British author (1869–1937)

Robert William Cole (6 April 1869 - 12 November 1937) was born in Heston, Middlesex and studied law at Balliol, Oxford, intending to become a barrister, but instead worked as a professional photographer and author. Some of his works are early science fiction and future war fiction. His writing is most notable for an early description of war in space, but had little influence on the history of science fiction because it was published by small presses and received little public attention. He died in Dawlish in Devon, aged 68. Most of Cole's works are out of print and are difficult to find. Copies can be found at the British Library, and two have been republished in scholarly editions.

==Works==
===The Struggle for Empire: A Story of the Year 2236 (1900)===
An early space opera. A scholarly edition edited by Richard Bleiler is available from the English publishers Pickering & Chatto as part of their 2013 "Political Future Fiction" series.
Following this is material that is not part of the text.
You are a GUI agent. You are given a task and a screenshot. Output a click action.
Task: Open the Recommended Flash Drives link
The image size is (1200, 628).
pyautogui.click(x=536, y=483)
===His Other Self: The Story of a Man with a Past (1906)===
A former wastrel has found love and turned over a new leaf, but is intermittently possessed by his rakish past self, given to drinking, chasing loose women, etc., in order to teach him a moral lesson. The hero is prepared to renounce his fiancée to ensure that her life will be happy, even if he is miserable. This proves that he is worthy of her. The haunting ends, and they marry.

===The Death Trap (1907)===
Germany, France, and Russia go to war with Britain, the French under duress, the others willingly. They destroy the British fleet, and invade southern England. Britain is nearly defeated and as profiteering, government bungling and the acts of German agents bring the country close to revolution, a heroic general is called upon to lead the country to victory. With the aid of the Japanese navy (the Japanese remember Britain as allies during war with Russia), he engages the German fleet at the last moment. France switches sides prior to the battle, and the enemy fleet is turned away. Included in Pickering & Chatto's 2000 British Future Fiction series.

===The Artificial Girl (1908)===
A romantic comedy in which a young man disguises himself as his own sister, then takes her place at a ladies' finishing school, in order to pursue the woman he loves.